» Required work
Everything in the records below from the line containing "Where should I" through the line containing "Viewport: 503px width, 417px height." is to be reproduced exactly, those two lines included; no picture is to be copied.

» Given entries
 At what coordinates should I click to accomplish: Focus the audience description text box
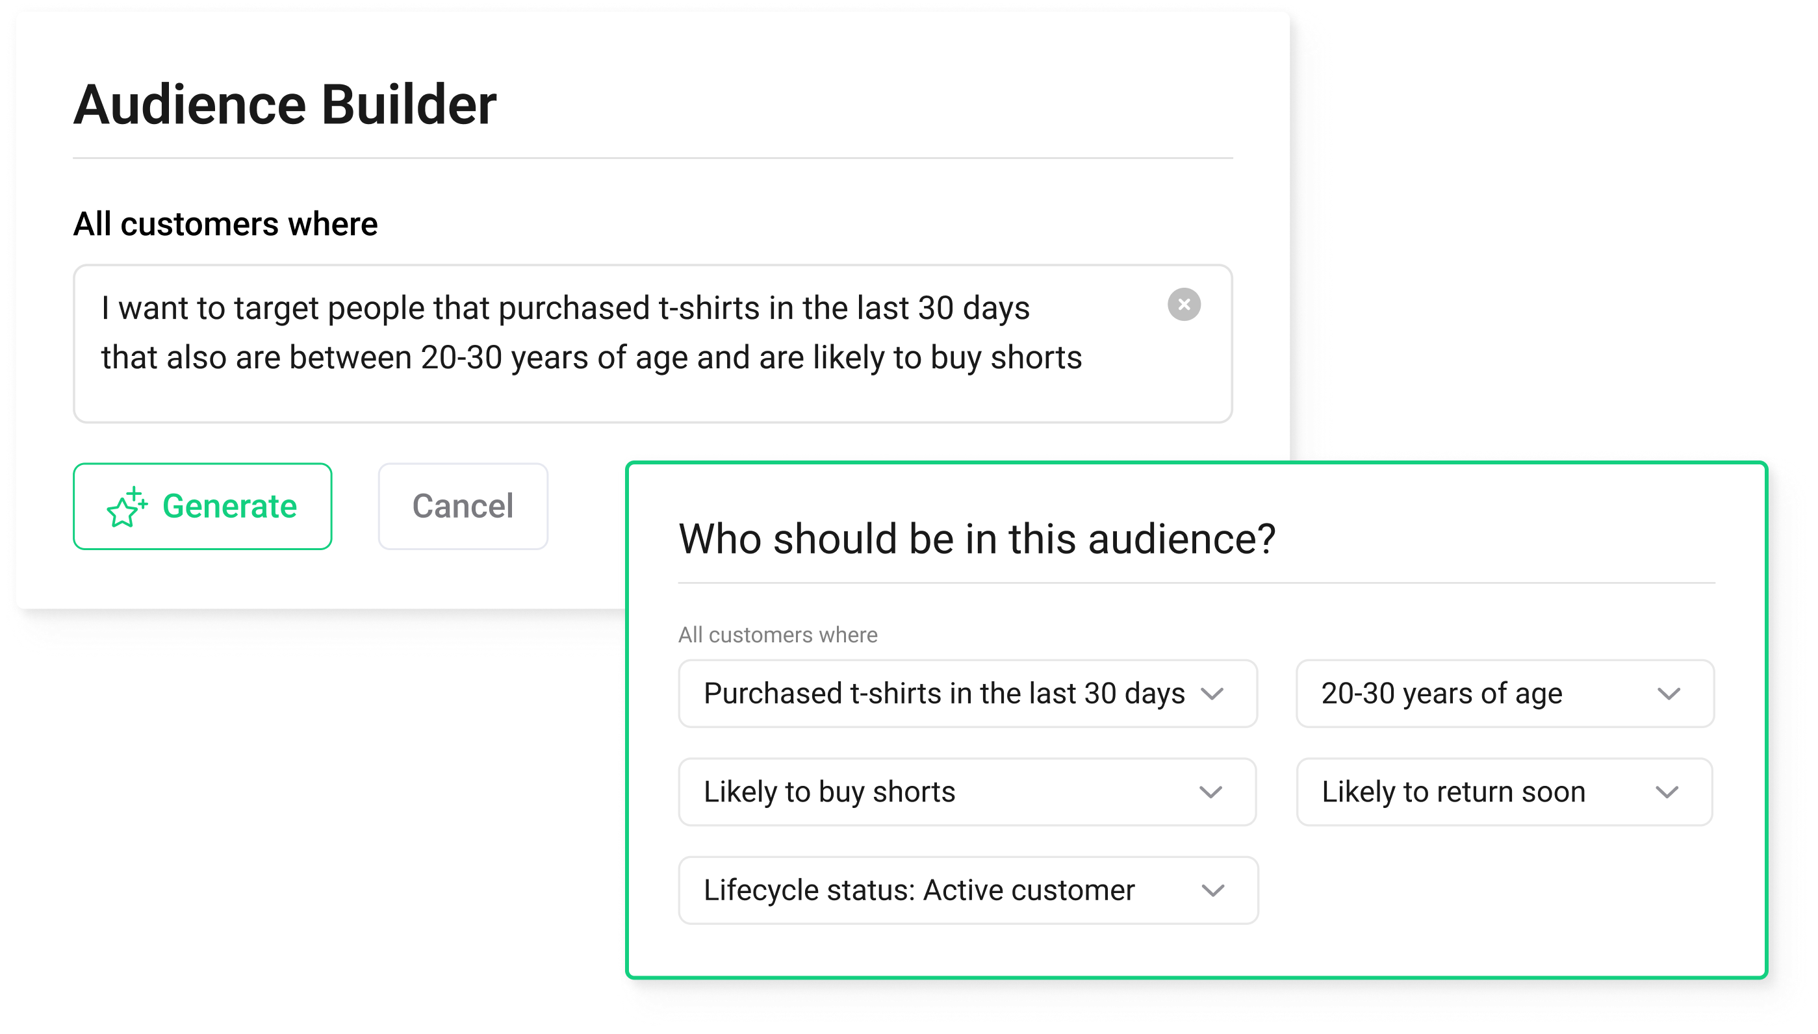652,344
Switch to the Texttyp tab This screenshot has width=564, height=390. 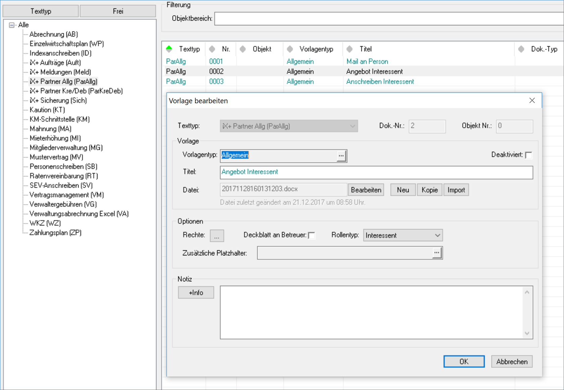pyautogui.click(x=41, y=11)
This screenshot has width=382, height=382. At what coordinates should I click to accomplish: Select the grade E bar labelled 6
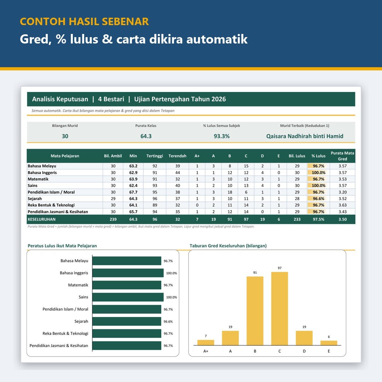(x=329, y=343)
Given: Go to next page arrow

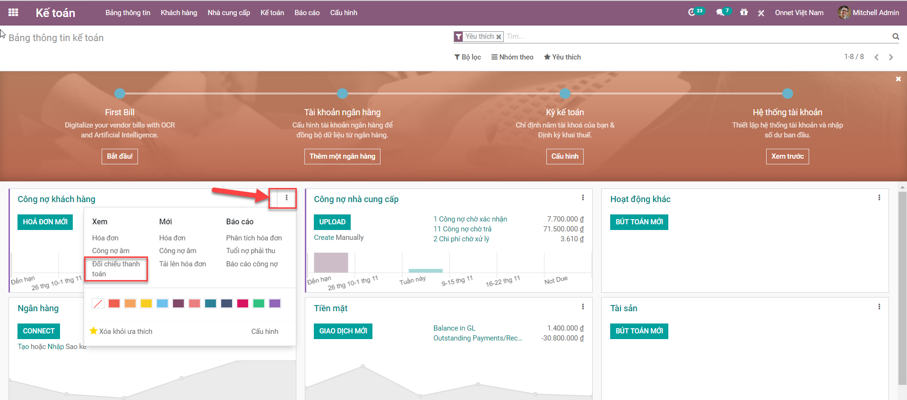Looking at the screenshot, I should (891, 57).
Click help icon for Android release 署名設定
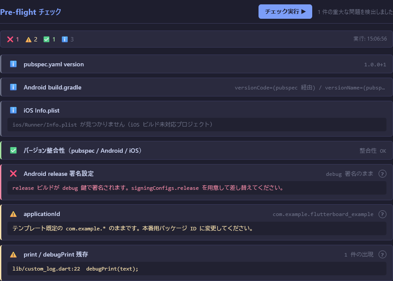This screenshot has width=393, height=281. 382,174
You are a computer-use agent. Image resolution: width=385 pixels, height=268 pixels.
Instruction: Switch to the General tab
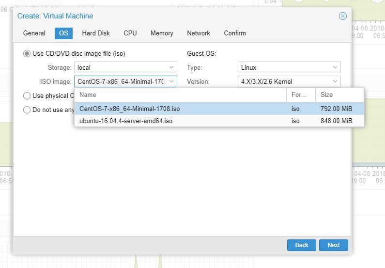click(x=34, y=33)
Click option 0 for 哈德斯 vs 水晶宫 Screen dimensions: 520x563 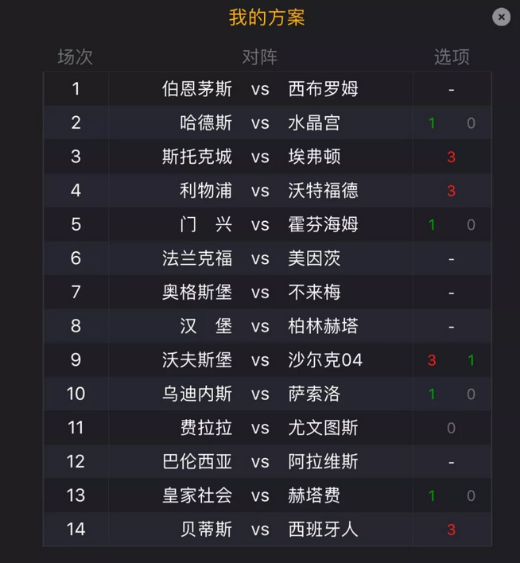coord(471,123)
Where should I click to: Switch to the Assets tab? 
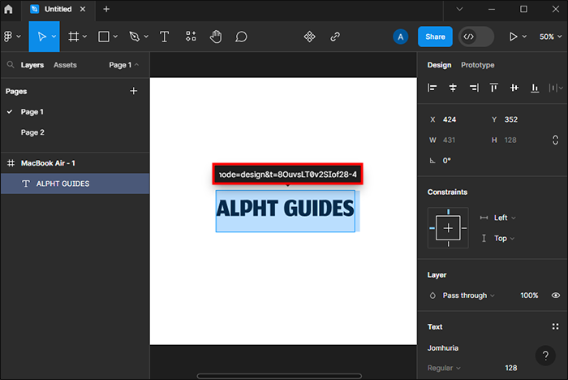point(65,65)
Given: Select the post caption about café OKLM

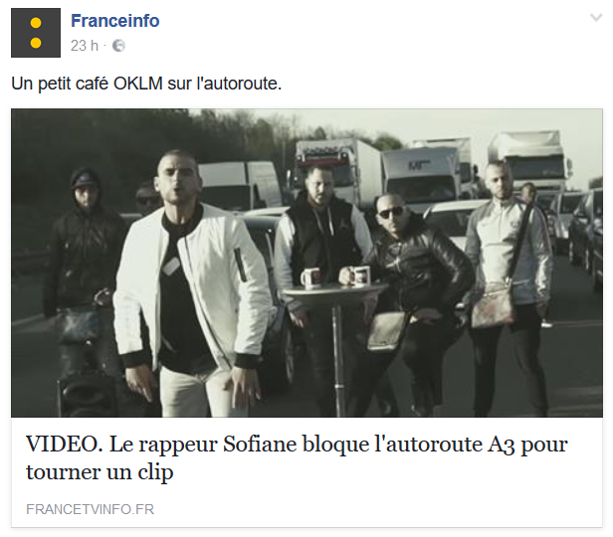Looking at the screenshot, I should 146,84.
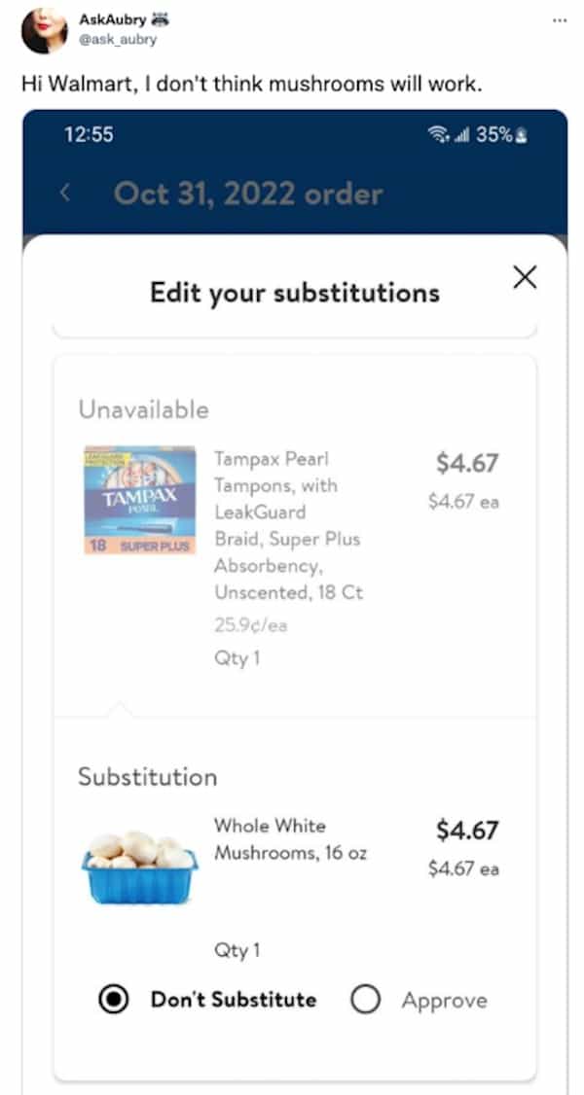Open the Whole White Mushrooms image

pos(139,860)
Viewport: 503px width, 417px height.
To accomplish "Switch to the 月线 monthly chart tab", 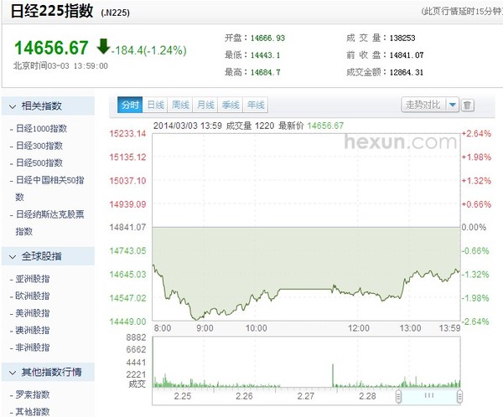I will click(205, 106).
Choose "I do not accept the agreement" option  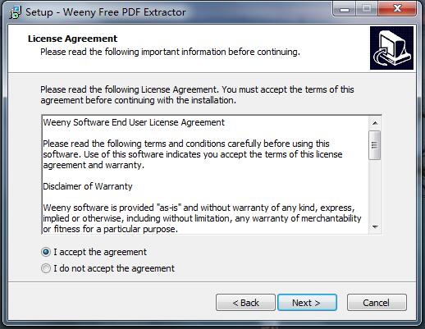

» Task solution
Where should I click to: Switch to the Assets tab? 
point(65,65)
Given: Select the post caption about café OKLM

Looking at the screenshot, I should 146,84.
Open the Whole White Mushrooms image

pos(139,860)
Viewport: 503px width, 417px height.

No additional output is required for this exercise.